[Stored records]
========
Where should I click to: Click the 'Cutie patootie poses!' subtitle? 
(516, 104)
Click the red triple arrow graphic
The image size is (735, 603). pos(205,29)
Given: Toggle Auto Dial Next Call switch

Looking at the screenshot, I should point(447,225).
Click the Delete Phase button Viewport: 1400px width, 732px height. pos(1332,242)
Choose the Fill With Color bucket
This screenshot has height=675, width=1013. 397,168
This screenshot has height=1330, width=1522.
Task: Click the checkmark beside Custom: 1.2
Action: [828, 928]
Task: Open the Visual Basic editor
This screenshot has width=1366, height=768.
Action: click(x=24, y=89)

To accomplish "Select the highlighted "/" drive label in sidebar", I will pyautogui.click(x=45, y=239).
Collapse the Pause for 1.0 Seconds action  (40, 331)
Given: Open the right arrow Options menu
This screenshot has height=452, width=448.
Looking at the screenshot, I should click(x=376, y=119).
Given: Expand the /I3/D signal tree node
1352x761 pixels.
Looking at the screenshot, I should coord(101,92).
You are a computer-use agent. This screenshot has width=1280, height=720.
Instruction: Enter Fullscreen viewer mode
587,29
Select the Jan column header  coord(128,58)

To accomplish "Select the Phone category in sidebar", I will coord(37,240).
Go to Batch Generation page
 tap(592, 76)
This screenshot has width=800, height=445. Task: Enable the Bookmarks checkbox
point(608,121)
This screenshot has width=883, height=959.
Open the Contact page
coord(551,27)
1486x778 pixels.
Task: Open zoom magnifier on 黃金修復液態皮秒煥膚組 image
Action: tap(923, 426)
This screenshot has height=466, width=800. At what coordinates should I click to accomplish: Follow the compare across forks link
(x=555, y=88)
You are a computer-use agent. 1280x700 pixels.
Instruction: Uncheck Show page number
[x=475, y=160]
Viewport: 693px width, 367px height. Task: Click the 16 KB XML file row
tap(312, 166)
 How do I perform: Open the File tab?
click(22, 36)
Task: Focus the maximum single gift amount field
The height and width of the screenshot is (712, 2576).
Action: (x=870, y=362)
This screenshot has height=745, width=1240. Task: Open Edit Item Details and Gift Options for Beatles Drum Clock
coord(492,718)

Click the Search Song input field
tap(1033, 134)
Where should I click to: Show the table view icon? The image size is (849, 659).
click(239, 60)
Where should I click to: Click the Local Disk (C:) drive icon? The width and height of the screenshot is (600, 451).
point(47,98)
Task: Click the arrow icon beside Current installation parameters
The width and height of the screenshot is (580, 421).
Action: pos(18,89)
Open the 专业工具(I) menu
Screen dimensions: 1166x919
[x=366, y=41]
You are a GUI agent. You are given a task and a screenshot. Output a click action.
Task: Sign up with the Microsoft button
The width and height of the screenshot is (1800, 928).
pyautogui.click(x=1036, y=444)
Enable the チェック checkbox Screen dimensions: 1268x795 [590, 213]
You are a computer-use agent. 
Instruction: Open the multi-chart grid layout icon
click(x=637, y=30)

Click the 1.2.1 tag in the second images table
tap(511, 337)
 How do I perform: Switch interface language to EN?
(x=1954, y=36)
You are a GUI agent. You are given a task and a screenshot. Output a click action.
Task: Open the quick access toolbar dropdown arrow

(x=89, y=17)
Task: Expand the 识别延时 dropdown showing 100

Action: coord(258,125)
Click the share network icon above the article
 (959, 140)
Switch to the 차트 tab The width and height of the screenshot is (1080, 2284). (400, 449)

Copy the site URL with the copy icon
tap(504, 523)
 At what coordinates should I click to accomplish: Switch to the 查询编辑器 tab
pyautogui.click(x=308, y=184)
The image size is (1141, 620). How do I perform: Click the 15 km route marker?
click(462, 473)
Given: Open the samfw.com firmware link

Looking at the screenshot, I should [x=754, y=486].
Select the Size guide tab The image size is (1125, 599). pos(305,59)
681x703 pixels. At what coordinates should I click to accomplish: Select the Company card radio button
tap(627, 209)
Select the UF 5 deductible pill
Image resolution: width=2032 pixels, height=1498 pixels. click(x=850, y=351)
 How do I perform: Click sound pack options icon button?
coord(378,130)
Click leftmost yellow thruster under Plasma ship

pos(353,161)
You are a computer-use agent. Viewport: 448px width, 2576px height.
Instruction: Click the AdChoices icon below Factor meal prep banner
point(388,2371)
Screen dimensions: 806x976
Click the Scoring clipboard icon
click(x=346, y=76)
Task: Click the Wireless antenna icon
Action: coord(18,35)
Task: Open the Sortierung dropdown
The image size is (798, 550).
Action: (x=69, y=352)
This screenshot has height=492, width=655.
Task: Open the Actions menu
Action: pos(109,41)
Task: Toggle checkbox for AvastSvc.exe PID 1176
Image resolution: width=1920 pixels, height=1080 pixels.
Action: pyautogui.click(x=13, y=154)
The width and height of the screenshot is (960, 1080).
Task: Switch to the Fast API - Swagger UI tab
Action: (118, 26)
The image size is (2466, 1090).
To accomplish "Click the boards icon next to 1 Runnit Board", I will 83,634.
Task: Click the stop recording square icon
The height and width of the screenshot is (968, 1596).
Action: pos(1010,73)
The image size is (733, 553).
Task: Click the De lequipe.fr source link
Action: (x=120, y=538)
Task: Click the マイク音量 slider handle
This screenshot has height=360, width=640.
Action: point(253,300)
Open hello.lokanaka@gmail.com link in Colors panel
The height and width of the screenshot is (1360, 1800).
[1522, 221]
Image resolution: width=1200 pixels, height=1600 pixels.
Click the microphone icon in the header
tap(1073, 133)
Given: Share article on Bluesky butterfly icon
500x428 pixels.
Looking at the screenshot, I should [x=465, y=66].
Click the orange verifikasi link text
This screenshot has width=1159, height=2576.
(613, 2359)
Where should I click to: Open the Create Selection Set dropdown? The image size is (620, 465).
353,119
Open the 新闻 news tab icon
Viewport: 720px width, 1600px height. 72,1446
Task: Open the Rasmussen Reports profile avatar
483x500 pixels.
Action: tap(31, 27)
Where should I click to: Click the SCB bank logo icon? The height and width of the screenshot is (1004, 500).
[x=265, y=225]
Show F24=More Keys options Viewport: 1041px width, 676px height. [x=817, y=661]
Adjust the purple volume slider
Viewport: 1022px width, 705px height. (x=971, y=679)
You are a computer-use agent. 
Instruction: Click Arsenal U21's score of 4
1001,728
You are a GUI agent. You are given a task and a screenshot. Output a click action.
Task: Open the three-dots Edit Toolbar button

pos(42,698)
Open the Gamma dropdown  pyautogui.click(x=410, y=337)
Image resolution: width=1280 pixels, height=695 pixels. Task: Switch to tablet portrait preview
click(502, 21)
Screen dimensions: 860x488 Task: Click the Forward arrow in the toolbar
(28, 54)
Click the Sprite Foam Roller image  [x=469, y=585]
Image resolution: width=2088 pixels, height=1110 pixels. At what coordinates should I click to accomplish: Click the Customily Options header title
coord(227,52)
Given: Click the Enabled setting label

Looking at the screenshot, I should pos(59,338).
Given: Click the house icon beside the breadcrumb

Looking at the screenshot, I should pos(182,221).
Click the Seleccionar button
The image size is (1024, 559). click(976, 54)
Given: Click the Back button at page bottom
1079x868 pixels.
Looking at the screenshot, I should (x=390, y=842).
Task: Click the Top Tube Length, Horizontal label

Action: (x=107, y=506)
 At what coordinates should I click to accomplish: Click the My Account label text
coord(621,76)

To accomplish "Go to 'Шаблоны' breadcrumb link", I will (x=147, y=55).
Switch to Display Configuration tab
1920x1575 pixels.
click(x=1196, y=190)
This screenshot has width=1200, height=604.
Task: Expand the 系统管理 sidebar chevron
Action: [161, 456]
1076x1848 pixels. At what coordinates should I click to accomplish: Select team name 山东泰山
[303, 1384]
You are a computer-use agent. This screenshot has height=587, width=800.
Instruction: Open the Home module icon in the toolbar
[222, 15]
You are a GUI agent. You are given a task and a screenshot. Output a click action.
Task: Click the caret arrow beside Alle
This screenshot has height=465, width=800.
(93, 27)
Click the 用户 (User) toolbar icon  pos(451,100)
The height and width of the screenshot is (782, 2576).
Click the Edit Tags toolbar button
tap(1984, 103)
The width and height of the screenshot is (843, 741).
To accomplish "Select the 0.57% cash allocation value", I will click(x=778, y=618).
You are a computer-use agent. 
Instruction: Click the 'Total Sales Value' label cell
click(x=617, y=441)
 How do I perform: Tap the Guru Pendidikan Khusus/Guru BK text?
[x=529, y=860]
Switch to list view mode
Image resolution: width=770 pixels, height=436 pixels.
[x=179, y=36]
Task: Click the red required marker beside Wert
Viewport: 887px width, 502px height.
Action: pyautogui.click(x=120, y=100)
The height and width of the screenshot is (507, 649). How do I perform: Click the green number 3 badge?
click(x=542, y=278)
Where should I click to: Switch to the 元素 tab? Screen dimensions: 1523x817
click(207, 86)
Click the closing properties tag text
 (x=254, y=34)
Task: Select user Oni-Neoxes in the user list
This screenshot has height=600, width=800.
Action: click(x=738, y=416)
========
Task statement
Up to and including the line with "Click the Delete", repeat the entries exactly, beginning at their first line.

Worked solution
Where should I click to: Click the 'Cutie patootie poses!' subtitle? 
(516, 104)
Click the red triple arrow graphic
The image size is (735, 603). pos(205,29)
Given: Toggle Auto Dial Next Call switch

Looking at the screenshot, I should point(447,225).
Click the Delete Phase button Viewport: 1400px width, 732px height. pos(1332,242)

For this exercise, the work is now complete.